For two years, the International Confederation of Music Publishers (ICMP) has been compiling data pertaining to the theft of copyrighted songs. Huge tech companies are stealing intellectual property for the sake of training their Generative AI programs. Recently, ICMP shared their findings with Billboard. The results are staggering, worrying, and way worse than it initially seemed.

There’s been outrage for a long while about the way tech companies like Google, Microsoft, Meta, OpenAI, and X are scraping art, music, and writing to train their AI models. We’ve seen it in the way ChatGPT can be tasked with writing a short story in the style of Stephen King, for example. Or a song in the style of Nick Cave. The results are shoddy and embarrassing, but the more pressing issue has been the blatant theft of intellectual property.

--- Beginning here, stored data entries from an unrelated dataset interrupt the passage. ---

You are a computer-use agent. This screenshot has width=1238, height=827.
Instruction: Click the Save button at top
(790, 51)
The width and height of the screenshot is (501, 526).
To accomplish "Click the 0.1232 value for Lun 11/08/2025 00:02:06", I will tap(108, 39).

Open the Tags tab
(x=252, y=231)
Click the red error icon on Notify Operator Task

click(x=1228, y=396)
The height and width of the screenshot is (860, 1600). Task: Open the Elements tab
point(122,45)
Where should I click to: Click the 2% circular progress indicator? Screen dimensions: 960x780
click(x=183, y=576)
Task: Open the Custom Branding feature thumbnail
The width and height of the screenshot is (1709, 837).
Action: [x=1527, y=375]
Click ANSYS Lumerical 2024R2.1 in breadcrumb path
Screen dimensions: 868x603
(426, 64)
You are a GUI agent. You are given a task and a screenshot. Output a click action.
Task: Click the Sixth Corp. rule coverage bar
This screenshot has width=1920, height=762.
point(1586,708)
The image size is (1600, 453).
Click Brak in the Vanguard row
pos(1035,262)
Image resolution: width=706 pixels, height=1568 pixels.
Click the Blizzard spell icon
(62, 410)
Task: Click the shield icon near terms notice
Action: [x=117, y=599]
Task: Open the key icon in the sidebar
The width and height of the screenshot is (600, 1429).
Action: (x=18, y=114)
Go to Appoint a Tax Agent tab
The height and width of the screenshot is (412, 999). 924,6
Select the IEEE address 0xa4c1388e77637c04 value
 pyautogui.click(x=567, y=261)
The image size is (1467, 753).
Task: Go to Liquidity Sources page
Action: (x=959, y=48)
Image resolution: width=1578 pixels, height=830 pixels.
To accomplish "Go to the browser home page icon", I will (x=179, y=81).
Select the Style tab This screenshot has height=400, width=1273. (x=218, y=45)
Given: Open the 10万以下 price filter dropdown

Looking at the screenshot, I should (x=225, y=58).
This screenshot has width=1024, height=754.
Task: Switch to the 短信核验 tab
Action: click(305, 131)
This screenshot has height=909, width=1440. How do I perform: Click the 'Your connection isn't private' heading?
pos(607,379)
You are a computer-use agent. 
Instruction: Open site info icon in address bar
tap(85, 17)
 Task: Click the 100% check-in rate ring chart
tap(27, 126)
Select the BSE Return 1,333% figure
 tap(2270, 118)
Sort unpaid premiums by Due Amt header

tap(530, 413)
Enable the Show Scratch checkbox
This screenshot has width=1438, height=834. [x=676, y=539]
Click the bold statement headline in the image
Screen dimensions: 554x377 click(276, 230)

ICMP has compiled substantial evidence over the past two years proving that these companies have stolen songs from big name artists. Among the names are The Beatles, Mariah Carey, The Weeknd, Beyoncé, Ed Sheeran, and Bob Dylan.

According to ICMP, the evidence is “comprehensive and clear” that companies are using stolen intellectual property to train their AI programs on a “global and highly extensive scale.” The use of this music has been unlicensed and for-profit. These companies are scalping millions of copyrighted songs without the barest hint of acknowledgement or guilt.

Generative ai companies have been stealing art to train their programs on an unimaginable scale

As Billboard reported, ICMP shared details from the investigation and included specific examples. Evidence came from public registries, leaked data, open-sourced AI training content, research papers, and independent studies from AI experts.

For example, ICMP found that Meta’s Llama 3 large language model pulled from copyrighted songs by popular artists. Research cited The Weeknd, Lorde, Bruno Mars, Childish Gambino, Imagine Dragons, Alicia Keys, Ed Sheeran, and Kanye West as examples. Several music publishers sued the AI corporation Anthropic for training its LLM, Claude, on lyrics from specific copyright-protected songs. The suit noted Don McLean’s “American Pie,” Lynyrd Skynyrd’s “Sweet Home Alabama,” and Beyoncé’s “Halo” as examples.

Furthermore, OpenAI admitted to training its Jukebox music making program on more than 1.2 million songs in 2020. More comprehensive investigation had them revealing the artists they stole from.

The list goes on. Google’s Gemini, AudioSet, and MusicLM, Microsoft’s CoPilot, and AI research company Runway have all revealed involvement in this practice. ICMP reported that Grok, X’s AI chatbot, is the worst offender.

“This is the largest IP theft in human history. That’s not hyperbole. We are seeing tens of millions of works being infringed daily,” ICMP director general John Phelan told Billboard. “Within any one model training data set, you’re often talking about tens of millions of musical works often gained from individual YouTube, Spotify and GitHub URLs, which are being collated in direct breach of the rights of music publishers and their songwriter partners.” 

The issue is more than theft—it’s a disruption of revenue and livelihood

These tech companies are directly violating copyright and contract laws in order to train their AI models. Programs inundated into our daily lives without consent. They’ve taken over apps, social media, the internet as a whole, even our cellular devices. They’re disrupting job security, the environment, what it means to be human. Where does it end?

“This is not a victimless crime,” said a spokesperson for Concord Music Publishing. “These AI tools are being used in ways that will displace lyric writers and undermine existing royalty streams. Although Large Language Model (LLM) lyrics may never have the creativity of a human, LLMs trained on human lyrics coupled with their speed, scale and economy, will undermine the incentive to create new art, which is the core mission of copyright law.”

What this investigation proves is that AI tech companies believe they are the future. However, it seems that particular future lacks a distinct moral compass. Ethically, creatively, and intellectually, there doesn’t seem to be any benefit to further AI development. Still, ChatGPT can write you a song like Taylor Swift in under a minute. Why worry about the ethical implications? All of the reward with none of the hard work of using your brain or individual creativity. And isn’t that a comforting thought.